Having to do everything does get too much sometimes doesn't it - usually I manage to just get on with it but occasionally I'll blow up. Like the other morning when he was up early, I'd helped him dress and was then clearing up the kitchen (having left it from the night before) and he started complaining that there was no breakfast, I was in a real grump, told him to make his own (felt horrible saying it because he can't do it of course and it's not his fault). Sometimes I just wish someone would make me breakfast!
So many women all with the same problem. Can't remember the last time I didn't make my own drink or meal.
 

Daisy1950

Registered User
May 20, 2020
20
0
Hello @Daisy1950 - welcome! You are right, it is lonely, frustrating and difficult!

My OH was only diagnosed in January and we were just getting things in place for him to attend activities to help him to socialise more, when we went into lockdown. Unlike your OH, mine is not contented. He is very depressed and is regularly saying that he has had enough and just wants to die. The Doctor has said that he has every right to feel depressed as the life he had planned has been taken away from him but as you say, what about our plans?

I had just taken voluntary redundancy and early retirement (I'm only 57 and my husband is 79). We have a touring caravan and the plan was for me to get a part time job and for us to have lots of weekend breaks in our van. Although I am able to tow the caravan, due to my OH having mobility issues and liable to fall, getting in and out of a caravan would be unsuitable for him so it's going to have to go as soon as lockdown allows.

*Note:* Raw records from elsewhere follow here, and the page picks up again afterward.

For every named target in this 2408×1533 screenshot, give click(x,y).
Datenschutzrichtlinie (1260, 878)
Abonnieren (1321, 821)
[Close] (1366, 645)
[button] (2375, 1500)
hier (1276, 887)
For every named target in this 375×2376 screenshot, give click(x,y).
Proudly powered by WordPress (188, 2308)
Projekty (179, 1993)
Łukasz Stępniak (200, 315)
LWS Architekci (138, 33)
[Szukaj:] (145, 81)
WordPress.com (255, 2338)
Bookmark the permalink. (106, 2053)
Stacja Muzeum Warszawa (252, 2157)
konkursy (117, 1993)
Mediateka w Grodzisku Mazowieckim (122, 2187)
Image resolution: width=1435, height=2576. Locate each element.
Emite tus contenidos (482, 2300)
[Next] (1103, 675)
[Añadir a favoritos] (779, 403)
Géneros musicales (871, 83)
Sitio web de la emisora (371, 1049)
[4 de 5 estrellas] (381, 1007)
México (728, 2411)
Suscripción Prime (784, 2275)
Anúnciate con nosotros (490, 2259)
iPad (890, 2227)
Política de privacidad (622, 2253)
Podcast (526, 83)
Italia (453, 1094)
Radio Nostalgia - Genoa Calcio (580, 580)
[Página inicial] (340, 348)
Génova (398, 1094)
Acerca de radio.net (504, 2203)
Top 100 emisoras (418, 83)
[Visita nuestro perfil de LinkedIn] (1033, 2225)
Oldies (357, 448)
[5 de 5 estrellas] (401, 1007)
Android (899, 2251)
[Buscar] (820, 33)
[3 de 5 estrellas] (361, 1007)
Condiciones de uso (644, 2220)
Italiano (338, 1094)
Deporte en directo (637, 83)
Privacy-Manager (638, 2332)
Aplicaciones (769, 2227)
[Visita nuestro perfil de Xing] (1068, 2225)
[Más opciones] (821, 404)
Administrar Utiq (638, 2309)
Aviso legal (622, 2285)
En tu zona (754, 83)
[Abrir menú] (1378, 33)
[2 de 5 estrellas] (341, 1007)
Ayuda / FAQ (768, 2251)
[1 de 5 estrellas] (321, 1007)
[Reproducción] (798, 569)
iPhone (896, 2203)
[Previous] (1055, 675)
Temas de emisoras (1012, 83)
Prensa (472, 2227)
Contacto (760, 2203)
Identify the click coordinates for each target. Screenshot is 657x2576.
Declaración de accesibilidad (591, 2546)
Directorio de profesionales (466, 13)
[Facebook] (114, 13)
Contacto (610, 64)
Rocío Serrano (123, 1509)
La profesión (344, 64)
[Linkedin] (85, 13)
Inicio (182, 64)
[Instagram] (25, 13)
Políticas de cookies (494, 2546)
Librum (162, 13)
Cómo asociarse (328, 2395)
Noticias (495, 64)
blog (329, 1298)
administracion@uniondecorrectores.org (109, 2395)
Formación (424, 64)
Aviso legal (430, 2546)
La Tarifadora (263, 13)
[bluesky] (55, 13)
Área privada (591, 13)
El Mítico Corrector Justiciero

I am working part time and to be honest, I look forward to going to work to get away from him but am frightened that as his mobility issues get worse I may have to give this up to care for him 24/7. I'm really not sure that I could cope with that.

Joining this forum has been good for me to get advice from people who are in exactly the same position and a good place to sound off when I have had a bad day.
But it's so depressing reading about all these women who have the same problems.